Le capital-risque reste à la traîne en Europe
La faiblesse du capital-risque en Europe est une constante régulièrement dénoncée par les politiques et les entrepreneurs. La première étude trimestrielle de KPMG sur le «venture capital» au niveau mondial vient confirmer ce diagnostic, même si elle note une dynamique favorable à l’oeuvre depuis le début de l’année. Sur les six premiers mois de 2015, les start-up européennes ont bouclé 6,6 milliards de dollars (6 milliards d’euros) de financement, contre 8,3 milliards pour l’ensemble de l’année 2014. Si ce sursaut est appréciable, il ne permet pas à l’Europe de combler son retard par rapport à l’Amérique du Nord (37,8 milliards de dollars) ou à l’Asie (15,1 milliards de dollars).
L’Europe reste donc une terra incognita pour le capital-risque, avec des start-up à la valorisation toujours inférieure à leurs homologues américaines et asiatiques. Les fonds basés outre-Atlantique ne s’y sont pas trompés, et ont augmenté leur activité sur le Vieux Continent.

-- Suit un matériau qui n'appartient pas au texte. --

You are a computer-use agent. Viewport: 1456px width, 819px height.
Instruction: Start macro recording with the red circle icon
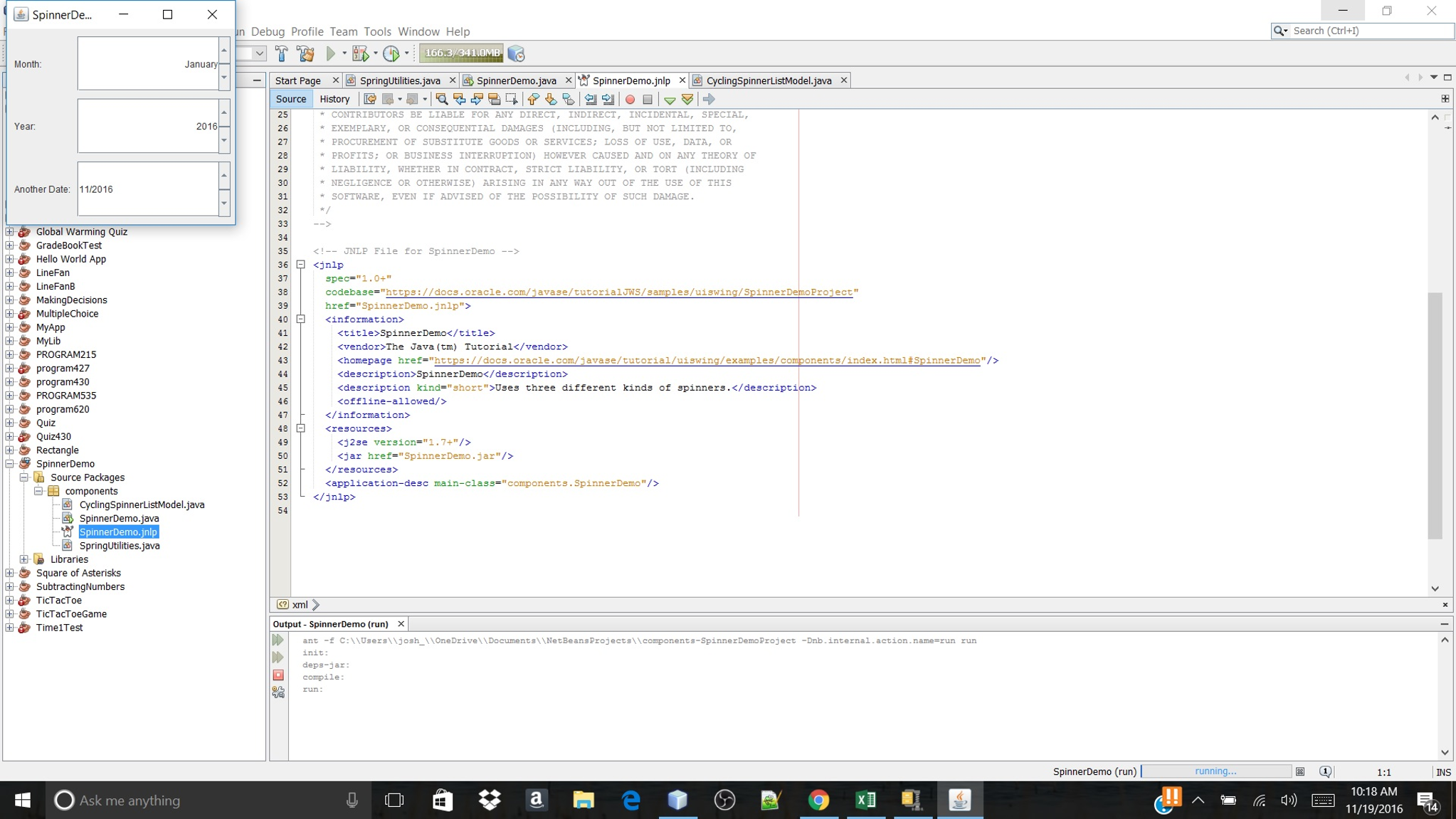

Pour Barry Carter, associé chez KPMG, «la scène européenne des start-up a suscité beaucoup plus d’attention dernièrement». A ce jeu-là, le Royaume-Uni tire son épingle du jeu, attirant un tiers du financement et des opérations du deuxième trimestre.
Concernant la concentration des opérations, six d’entre elles représentant 20% du montant total. Spotify et OneWeb sont par exemple parvenues toutes deux à lever 500 millions de dollars en une seule fois. Par ailleurs, ces derniers mois ont vu les grandes entreprises s’intéresser davantage au financement de start-up. Elles ont participé à 22% des opérations, contre 17% au premier trimestre, une proportion en ligne avec ce qui se fait en Amérique du Nord.